> **Requirement**: Go through the listing below and output exactly the line with "Privacy Policy (549, 2365)", the line with "[Instagram] (214, 2474)", and each line between; omit the rest.
+===+
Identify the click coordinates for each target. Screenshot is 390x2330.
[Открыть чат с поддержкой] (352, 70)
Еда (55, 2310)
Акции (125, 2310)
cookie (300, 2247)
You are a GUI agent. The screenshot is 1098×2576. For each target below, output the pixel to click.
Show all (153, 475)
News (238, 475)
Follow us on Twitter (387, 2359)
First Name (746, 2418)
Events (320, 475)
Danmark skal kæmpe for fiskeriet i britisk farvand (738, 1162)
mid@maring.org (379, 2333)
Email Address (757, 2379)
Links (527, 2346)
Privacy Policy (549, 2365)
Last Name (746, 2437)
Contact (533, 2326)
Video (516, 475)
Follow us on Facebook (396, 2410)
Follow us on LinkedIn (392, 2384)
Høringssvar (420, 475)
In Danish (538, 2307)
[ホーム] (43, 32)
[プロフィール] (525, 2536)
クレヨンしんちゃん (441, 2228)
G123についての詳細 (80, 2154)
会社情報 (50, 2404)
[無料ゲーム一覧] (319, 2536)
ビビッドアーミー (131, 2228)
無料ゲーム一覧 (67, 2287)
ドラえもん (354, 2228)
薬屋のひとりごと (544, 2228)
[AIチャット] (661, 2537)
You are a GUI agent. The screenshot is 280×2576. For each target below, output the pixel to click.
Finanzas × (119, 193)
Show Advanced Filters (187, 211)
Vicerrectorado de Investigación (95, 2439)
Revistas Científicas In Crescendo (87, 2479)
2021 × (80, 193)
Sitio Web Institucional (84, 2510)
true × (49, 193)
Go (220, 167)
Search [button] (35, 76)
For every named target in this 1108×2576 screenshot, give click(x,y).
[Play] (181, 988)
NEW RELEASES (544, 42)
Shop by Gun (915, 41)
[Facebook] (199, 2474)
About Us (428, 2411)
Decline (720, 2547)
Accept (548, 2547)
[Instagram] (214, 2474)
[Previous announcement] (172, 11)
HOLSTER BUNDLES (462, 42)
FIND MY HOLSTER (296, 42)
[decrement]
+===+
> **Response area**:
Privacy Policy (549, 2365)
Last Name (746, 2437)
Contact (533, 2326)
Video (516, 475)
Follow us on Facebook (396, 2410)
Follow us on LinkedIn (392, 2384)
Høringssvar (420, 475)
In Danish (538, 2307)
[ホーム] (43, 32)
[プロフィール] (525, 2536)
クレヨンしんちゃん (441, 2228)
G123についての詳細 (80, 2154)
会社情報 (50, 2404)
[無料ゲーム一覧] (319, 2536)
ビビッドアーミー (131, 2228)
無料ゲーム一覧 (67, 2287)
ドラえもん (354, 2228)
薬屋のひとりごと (544, 2228)
[AIチャット] (661, 2537)
You are a GUI agent. The screenshot is 280×2576. For each target below, output the pixel to click.
Finanzas × (119, 193)
Show Advanced Filters (187, 211)
Vicerrectorado de Investigación (95, 2439)
Revistas Científicas In Crescendo (87, 2479)
2021 × (80, 193)
Sitio Web Institucional (84, 2510)
true × (49, 193)
Go (220, 167)
Search [button] (35, 76)
For every named target in this 1108×2576 screenshot, give click(x,y).
[Play] (181, 988)
NEW RELEASES (544, 42)
Shop by Gun (915, 41)
[Facebook] (199, 2474)
About Us (428, 2411)
Decline (720, 2547)
Accept (548, 2547)
[Instagram] (214, 2474)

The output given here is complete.